Seperti kata pepatah, ‘institusi lama sulit mati’. Li Zhouyi adalah Pangeran Keenam dari Gurun Barat dan mendapat dukungan dari Raja Gurun. Akan sangat bodoh menganggapnya seperti kura-kura dalam guci tanpa kemampuan sedikit pun untuk membalas.
Namun, meskipun Ye Qin tidak mengambil inisiatif untuk bertindak, bukan berarti dia tidak bisa menemukan cara untuk membunuh Penguasa Kegelapan, seperti sekarang.
Tujuannya telah tercapai!
Sekarang setelah Penguasa Kegelapan pergi tanpa izin, bahkan jika dia berhasil lolos dari semua hukuman, dia hanya bisa hidup seperti tikus di selokan selama sisa hidupnya.
Hmph, jika dia tidak mau menerima hasil seperti itu dan mencoba mengubah situasi… selama dia berani muncul, Ye Qin akan membunuhnya terlebih dahulu.

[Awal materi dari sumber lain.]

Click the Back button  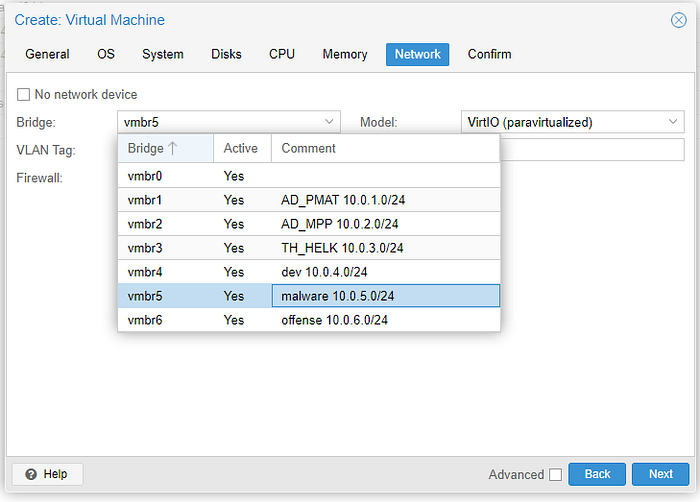pos(597,474)
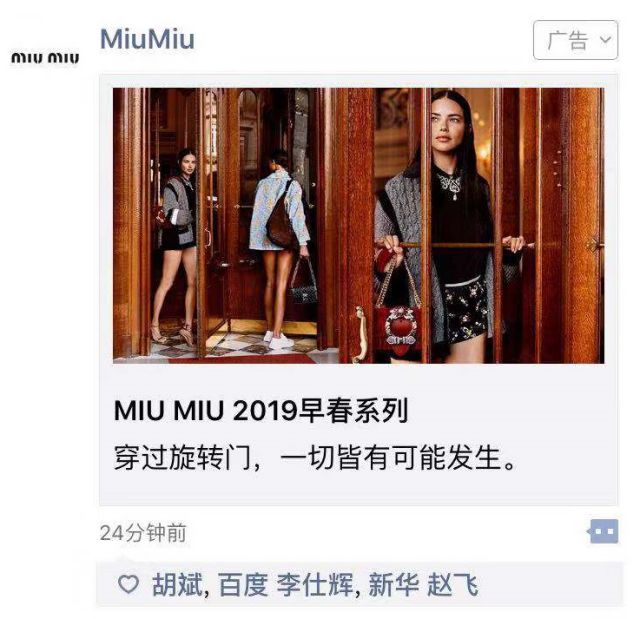Open the 广告 ad options dropdown
This screenshot has width=640, height=619.
[575, 40]
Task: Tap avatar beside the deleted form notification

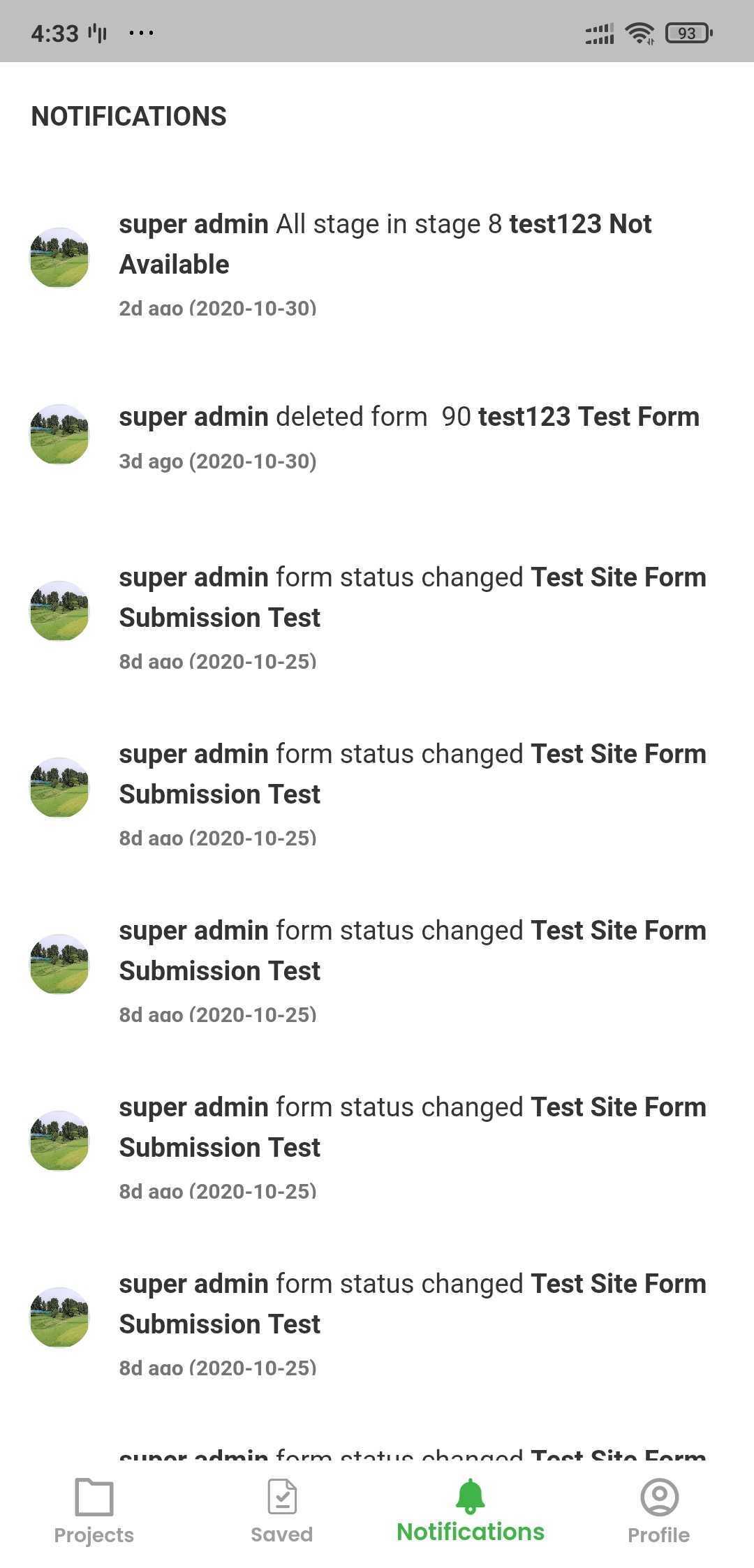Action: pyautogui.click(x=59, y=434)
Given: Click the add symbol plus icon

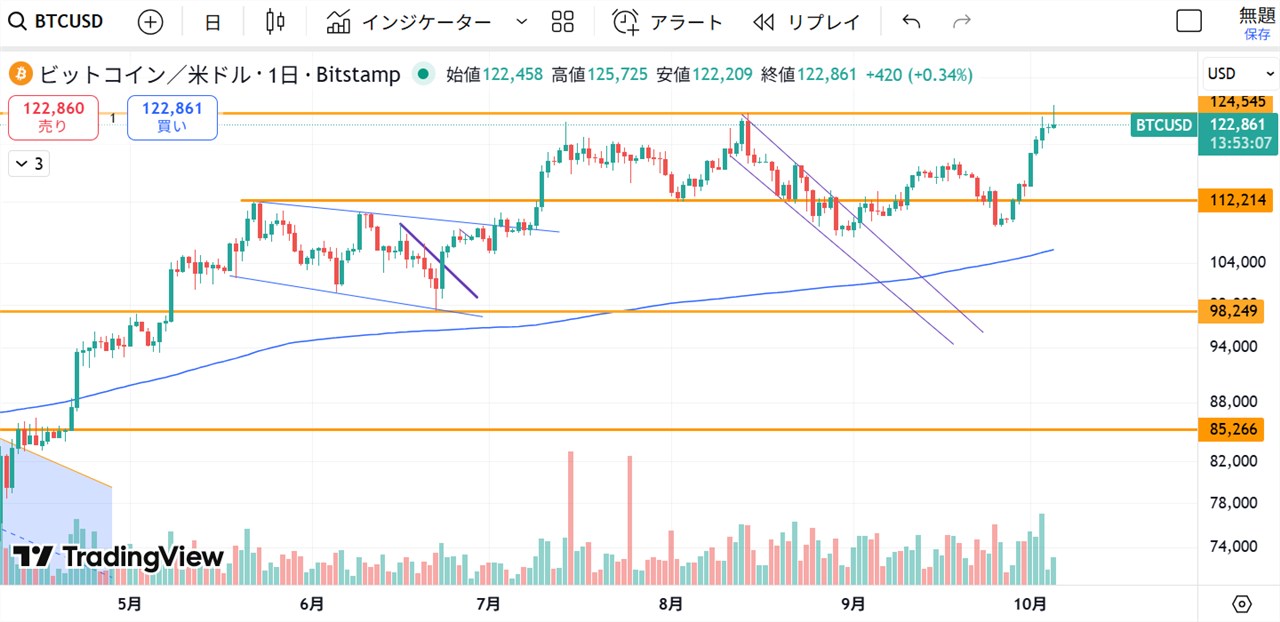Looking at the screenshot, I should (x=150, y=21).
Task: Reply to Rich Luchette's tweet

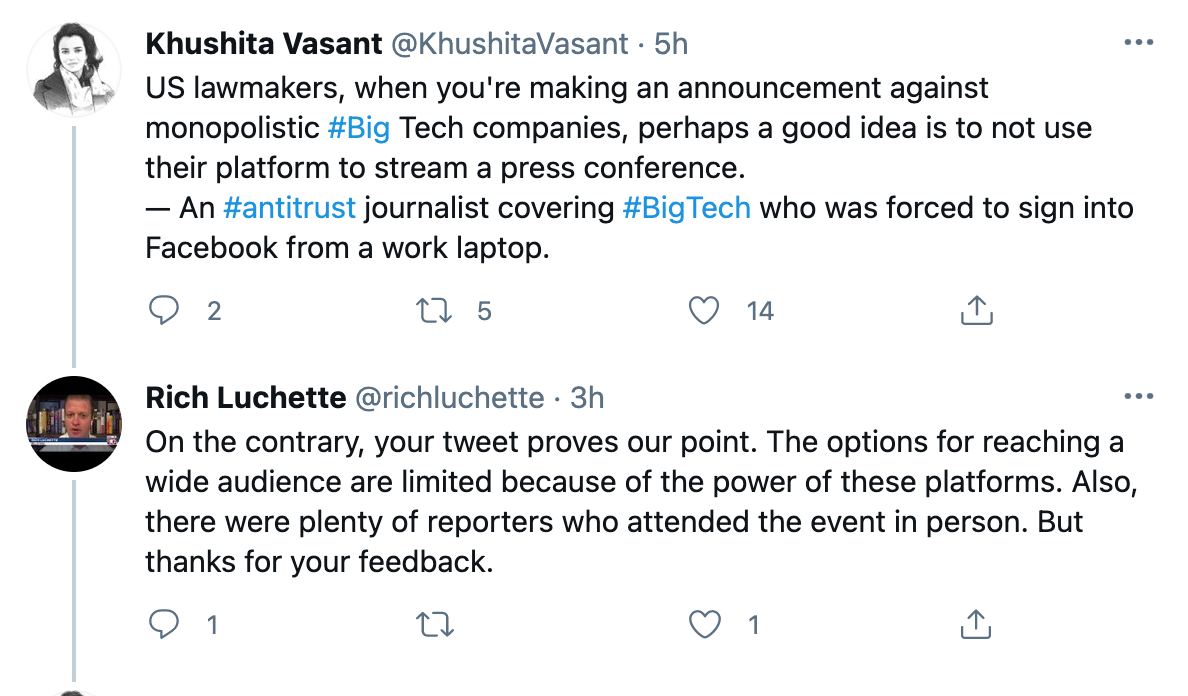Action: [x=164, y=625]
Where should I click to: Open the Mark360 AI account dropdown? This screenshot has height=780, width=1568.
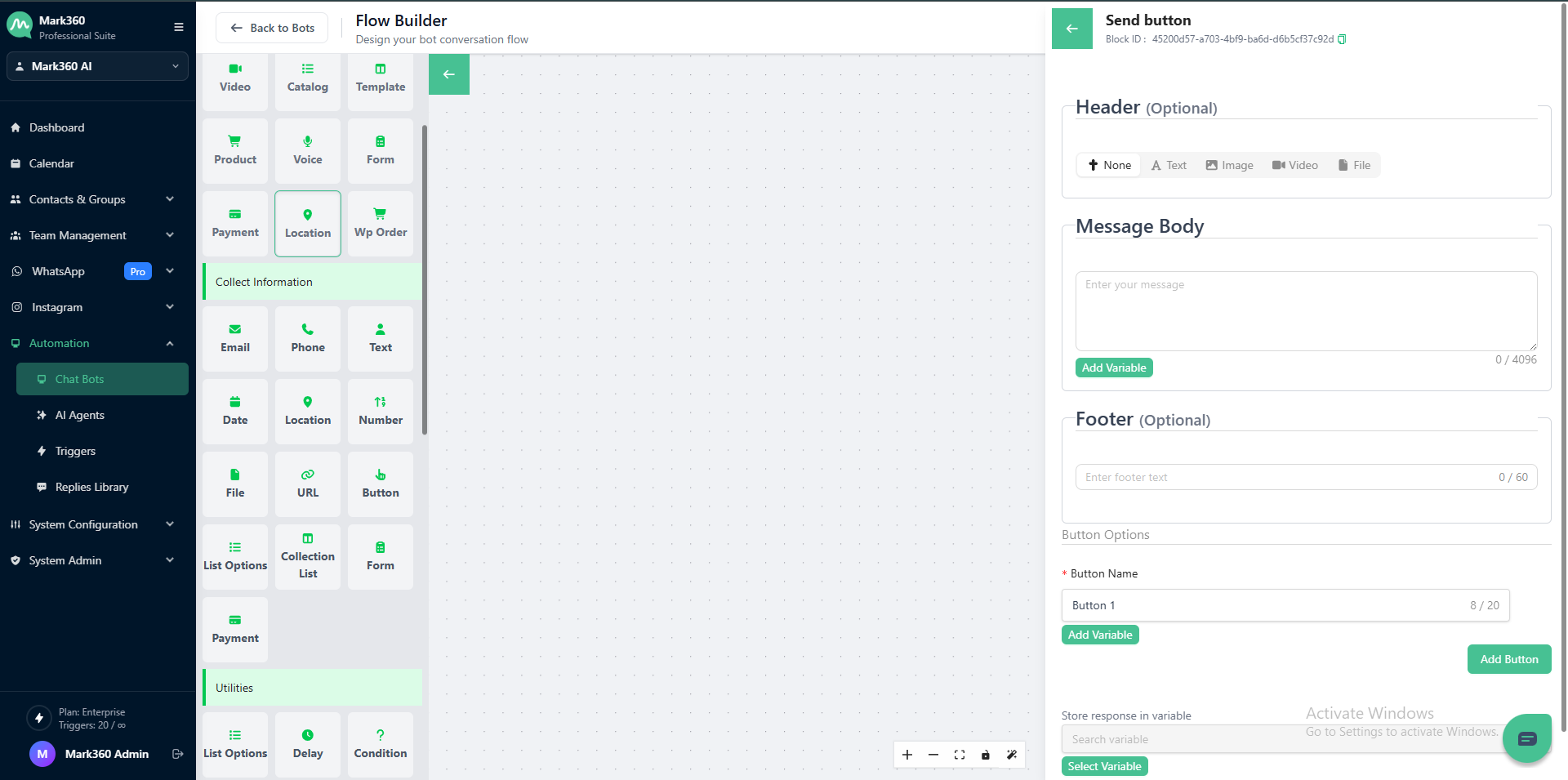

Bermartabat dan jujur, dengan alasan dan motif yang cukup untuk membunuhnya, tidak akan ada masalah atau pembalasan dendam baginya setelah itu!
Artinya, apa pun hasilnya, Li Zhouyi pasti akan terpuruk di sini, tanpa kemungkinan untuk kembali berkuasa.
Setelah mencapai tujuan ini, dia yakin bahwa seseorang akan memberinya hadiah begitu dia kembali ke ibu kota.
Adapun apakah Penguasa Kegelapan akan mulai bergantung pada Klan Barbar…hmph, begitu dia memasuki Dunia Fantasi Gunung Mendidih, dia telah sepenuhnya menghancurkan semua kemungkinan untuk bergantung pada Klan Barbar!
Jika tidak, apakah Anda benar-benar berpikir Istana Kekaisaran akan begitu murah hati? Segala sesuatu di dunia ini ada harganya.
“Jenderal Ye Qin?” tanya seorang Saint dari Gurun Barat dengan hormat.
Ye Qin melambaikan tangannya, “Tidak apa-apa, ini hanya masalah kecil. Mari kita lanjutkan perjalanan!”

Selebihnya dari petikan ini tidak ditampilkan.